令和7年12月から所得税法の改正により本人の基礎控除等が見直されることになりました。
12月15日に振り込まれる老齢年金には注目をしたいところです。
12月15日の老齢年金の年金振込通知書
令和7年度税制改正により、12月から所得税の基礎控除額の引き上げが行われます。
令和7年2月~10月までの振込みで天引きされた改正前の所得税額を「旧所得税額」とします。
基礎控除と額の引き上げにより再計算を行った改正後の所得税額を「新所得税額」とします。
今回の改正により令和7年12月の年金振込時に、新所得税額と旧所得税額の差額を還付することになりました。

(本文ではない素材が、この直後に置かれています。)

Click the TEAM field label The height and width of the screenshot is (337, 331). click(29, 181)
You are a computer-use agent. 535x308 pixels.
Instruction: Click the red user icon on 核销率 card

令和8年以降は新所得税額が年金から天引きされていきます。
送付される年金振込通知書の見本は次の通りです。

ポイントをお伝えしますと、
- 改正後の金額で再計算をした結果所得税の還付がある場合に「所得税額及び復興特別所得税額」欄にマイナスを付してその金額を表示する
→「マイナスされている」ということは天引きしすぎたので還付される
→12月15日の振込額が増える - 令和8年以後は、改正後の所得税額が表示される
裏面の図を解説
年金振込通知書の裏面に書かれている内容を解説してみたいと思います。

引用:日本年金機構ホームページ 「かけはし」第97号 より一部抜粋
所得税が天引きされる年金は「老齢年金のみ」です。
令和7年2月振込みから10月振込みまで(=旧所得税額)の5回分については1回あたり6,500円が所得税として天引きされていました。
今回の改正により、新所得税額で2月振込みから10月振込みの5回分を再計算します。
新所得税額は1回あたり3,500円です。
1回の振込につき、
多く所得税を天引きしすぎていたことになりますので還付になるわけです。
令和7年2月振込みから10月振込みまで5回分ありますので、3,000円×5回=15,000円が還付額となります。
令和7年12月振込みは新所得税額3,500円が天引きされるため、還付額15,000円と相殺されます。
還付額15,000円ー新所得税額3,500円=11,500円が精算後の還付として年金振込通知書にマイナス表示されてきます。
年金相談時の問い合わせが増える?
毎年年末から年始にかけて年末調整や確定申告の影響からか年金相談でも問い合わせが増えてきます。
今年は12月15日の年金振込通知書の見方がわからないという問い合わせが増えるのではないかと考えています。
年金振込通知書を普段から見ていない方が意外と多いんですね。
見たところで何が書いてあるのかよく分からないからと言って放置されていたりします。
ただ、今回はいつもと違います。
12月15日に振り込まれる年金額がいつもより増えている可能性が高いからです。
まあ増えていたら何も文句はないという場合もあるのでしょうけど、不思議に思った方からの問い合わせはあるでしょうね。
そのときにどこまで説明をするべきか。
簡単に答えるのであれば、「税制改正により所得税額が再計算された結果です」と言うだけでもいいような気がします。
あくまで年金相談がメインですからさらっと触れるだけで充分であり、詳細は税務署に確認でもいいかと思います。
もちろん時間があったらできるだけ説明をしてあげるのもいいと思います。
まとめ
12月15日の年金振込通知書がそろそろ届き始めるころかなと思ったので解説してみました。
これにより来年1月に送付されてくる公的年金の源泉徴収票も注意したいところですが、それは次回説明したいと思います。
では。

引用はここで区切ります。